I’m not certain what this space was originally supposed to be. I remember ordering a slice in it in some former iteration. But the way-skinny dining room with the glass case and kitchen at the very end doesn’t make for a super-inviting hang. Luckily, I’m going to assume that Sparo’s is mainly a takeout joint. Granted, during COVID in Montclair, pretty much everywhere is a takeout joint. Especially these deli / sandwich restaurants. That food is meant to take away.
This area doesn’t have a shortage of Italian delis. An Italian deli being the Mediterranean version of a Jewish deli. So, way less white fish, and way more pork-inclusionary sandwiches and hard cheeses. Frankly, I don’t dig on swine, so I’m out on the predominantly pink meats. Leaving me generally ordering beef related things like roast beef or pastrami, turkey, grilled chicken or tuna. I try to mix it up so as to not bore myself, but I often find myself reaching for the sandwich with the most embarrassing name. And, yes, Sparo’s names their signature sandwiches. Mine, oddly, has the same name of a chicken sandwich I used to eat at a NJ diner: Lady Di. Thank god they have online ordering, because I can’t order that shiz without turning red.

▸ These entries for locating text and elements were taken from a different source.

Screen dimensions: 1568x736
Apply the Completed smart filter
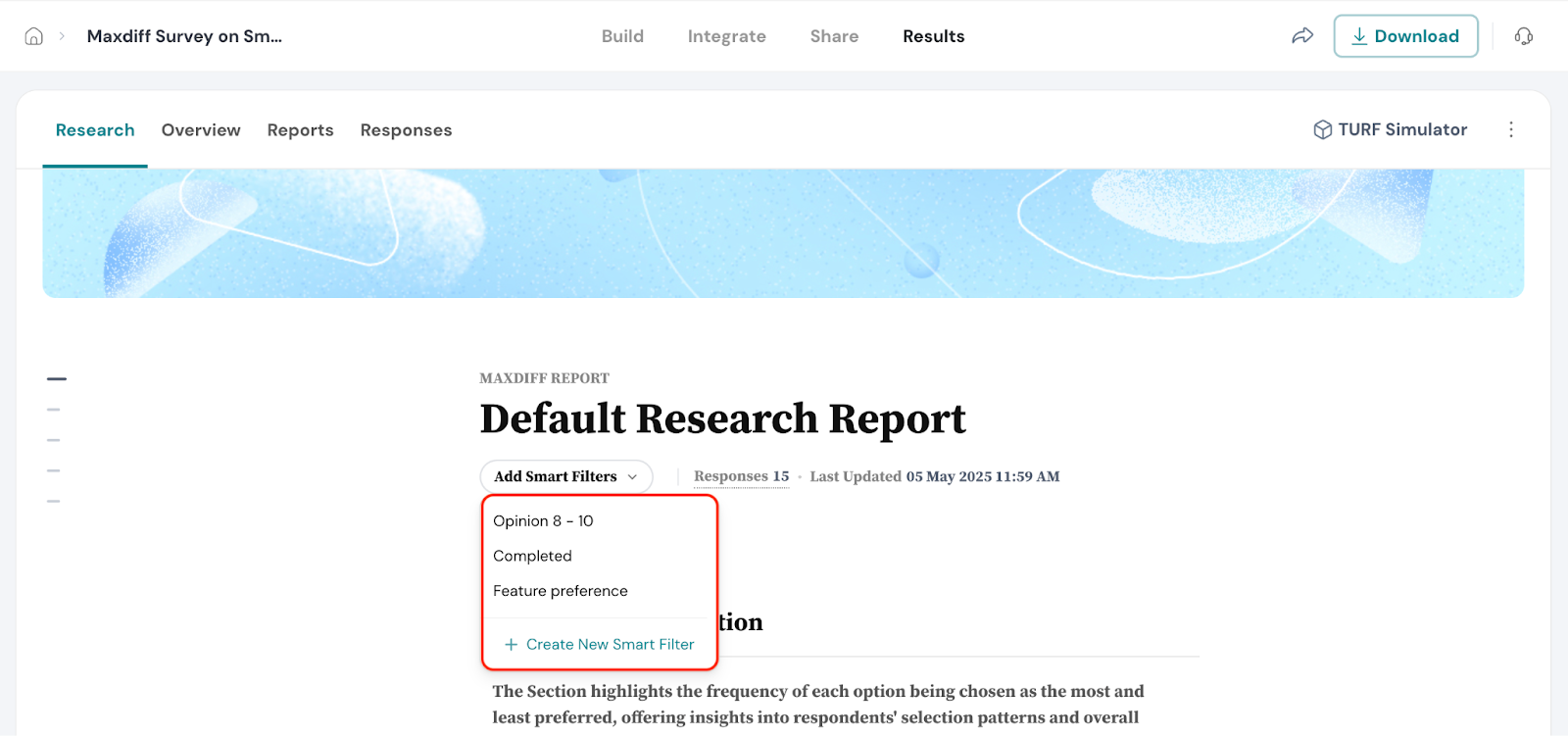click(x=532, y=556)
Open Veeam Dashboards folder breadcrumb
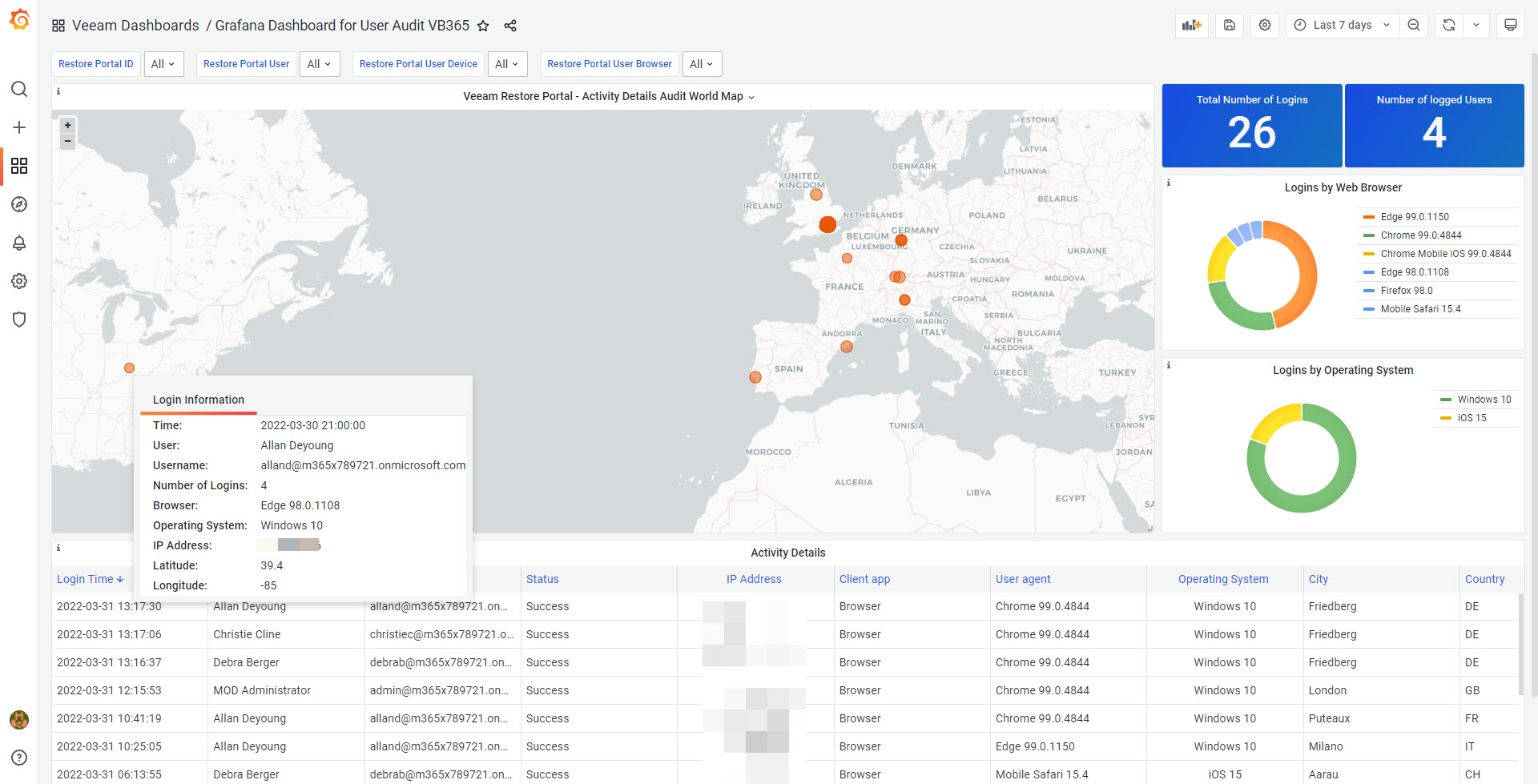The width and height of the screenshot is (1538, 784). coord(135,26)
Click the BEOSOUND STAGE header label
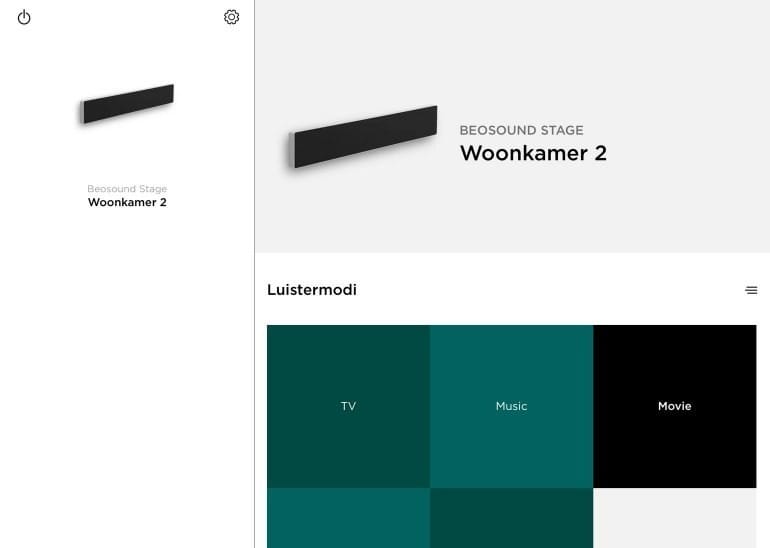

And what is a Lady Di, you may ask? It’s a 12″, twelve dollar grilled chicken, fresh mozzarella, roasted red peppers, arugula, balsamic vinegar and olive oil sandwich. And we all know what makes and breaks a sandwich. It’s the bread. Sparo’s has two options: Italian or semolina. I find semolina and seeds distasteful in a way I can’t describe. Something about the texture distracts from the food. So, Sparo’s Italian bread is good. Not too crusty, not too soft. The chicken is the more authentic type with the grill marks and the char and some curl on the edges. Which leaves it a little dry, but flavorful. And nothing a little honey mustard can’t solve. The thing was pretty decent all things said. And large. But the “premium” sandwiches, which includes the “Sparo” (which is essentially an Italian) ordered by Hipster Jr. (without anything on it) was a whopping $14. Kind of pricey for a joint in suburban NJ. But, hey, it’s premium.